Jenny, although she had agreed to carry on the Marriott tradition of Shakespearean naming, asked, hazily post-natal, ‘Don’t both of those, er, die at the end?’ but he told her that the baptisms weren’t meant literally. Edmund, after all, was a bastard in both the literal and metaphorical senses, but Ned’s dad had presumably not intended either a confession or a prediction of his p
ersonality. Dee, later, set at A-level the play from which her name came, had raged on an access night, ‘In this fucking boring play, you order me to be hanged. Thanks for that!’ unrelenting when her father pointed out that Edmund changes his mind and tries to reprieve Cordelia. It seemed bad luck then – even more so now – to mention that their namesakes’ attempted reconciliation comes only on the brink of the man’s death, although, as he kept telling himself and relatives, the christenings were not predictions.
His brother, Timon, admittedly, had ended up a wealthy financier, though not in Athens but Australia with its large Greek diaspora. Emma had readily accepted Toby, one of the most secular male names in the canon, reassured by Googling, that, if they were condemning their son to anything, it would merely be mischievousness and indigestion.

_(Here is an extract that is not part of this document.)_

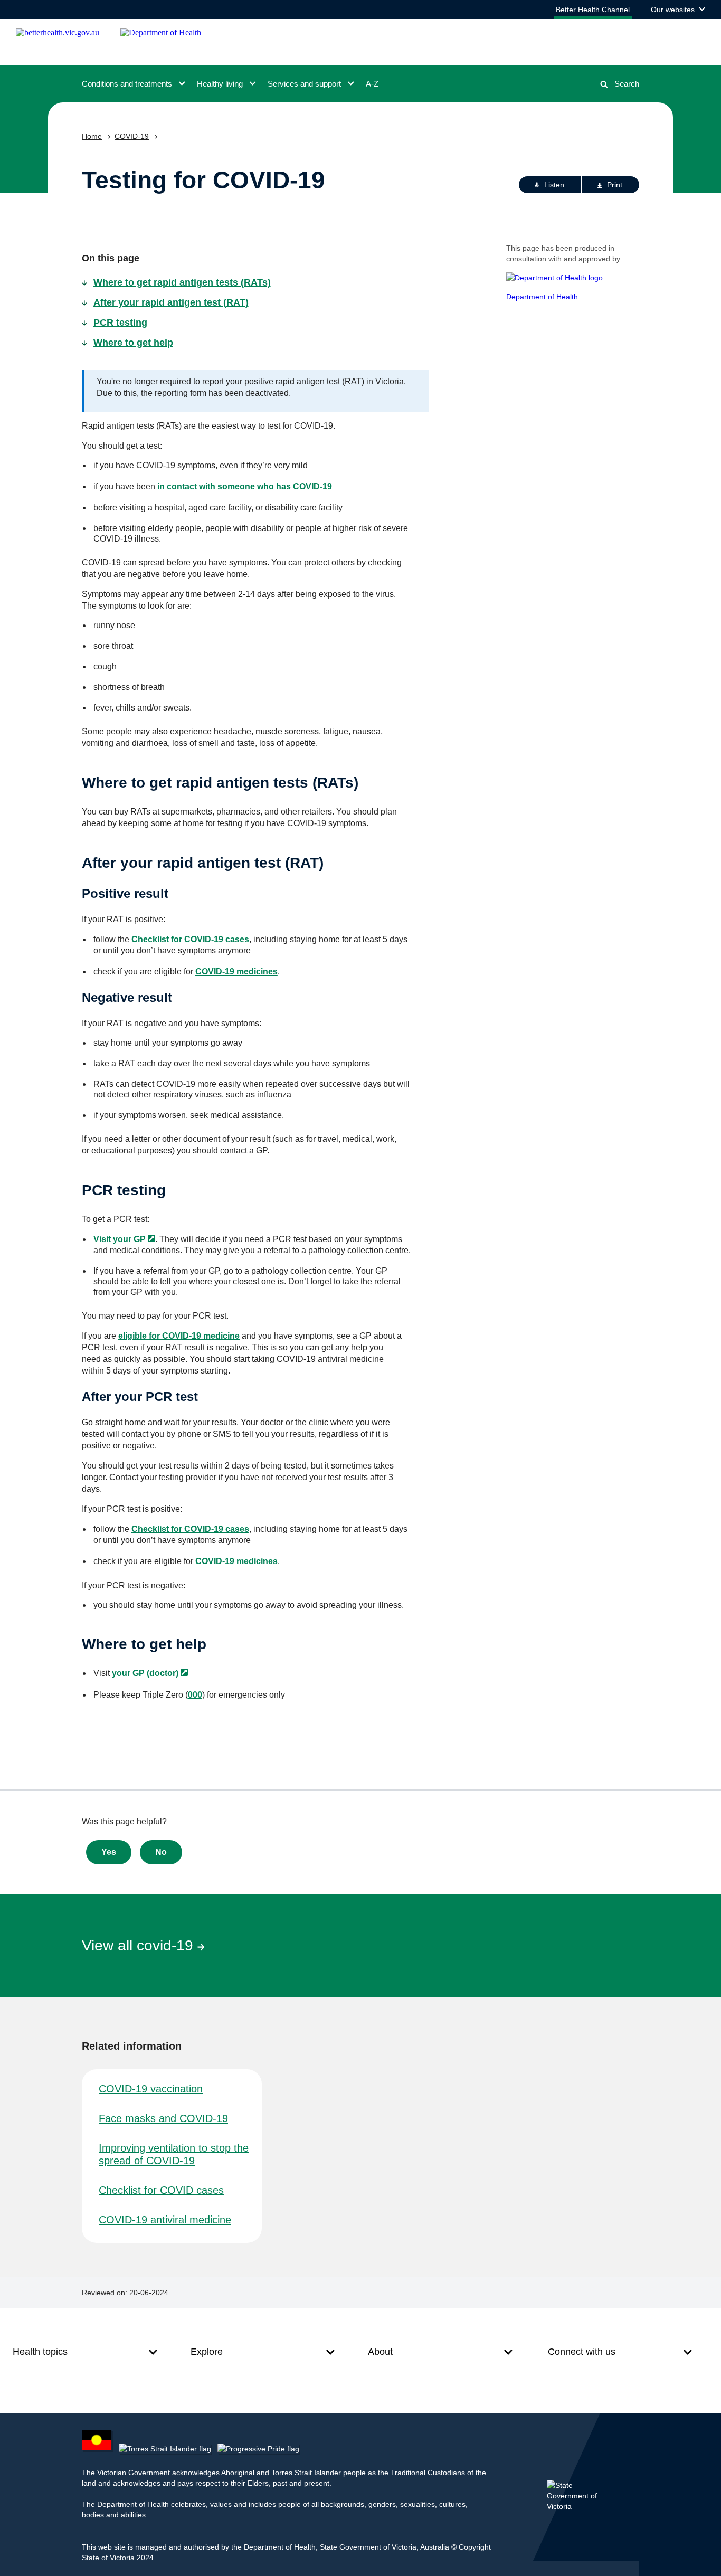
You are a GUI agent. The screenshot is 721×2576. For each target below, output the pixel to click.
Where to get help (133, 342)
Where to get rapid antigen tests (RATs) (182, 282)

Now, however, estranged from Cordelia and having betrayed Poor Tom, Edmund sometimes wondered if the superstitious had a point. He thought back to teaching his daughters to swim and feared that Phee had been the weaker.
Your Love Always (2)
Dear Ms Humpage, I am sorry to inform you that we will not now be licensing you to handle the European rights of Your Love Always. Melissa Plunkett-Grundy is a president of Safe Spaces and a trustee of POD (Protect Our Daughters) and, while making no judgement on your situation, fears that your involvement could create a distraction from both her novel and her pro bono activities.
Lessons from Recent History
The crowd of students protesting against Macaulay’s racism was small but forceful, so it was a relief to reach the ticketed environs. There were inevitably flashbacks to Daddy’s sixtieth, the night before it all began. Many of the same people were present. Looking through the door into the council chamber, she knew, from their faces or silhouettes: Emma, Tom and Helen, Granny and Grandpa Jack, the guy from the publishers, nice Ciara from the university.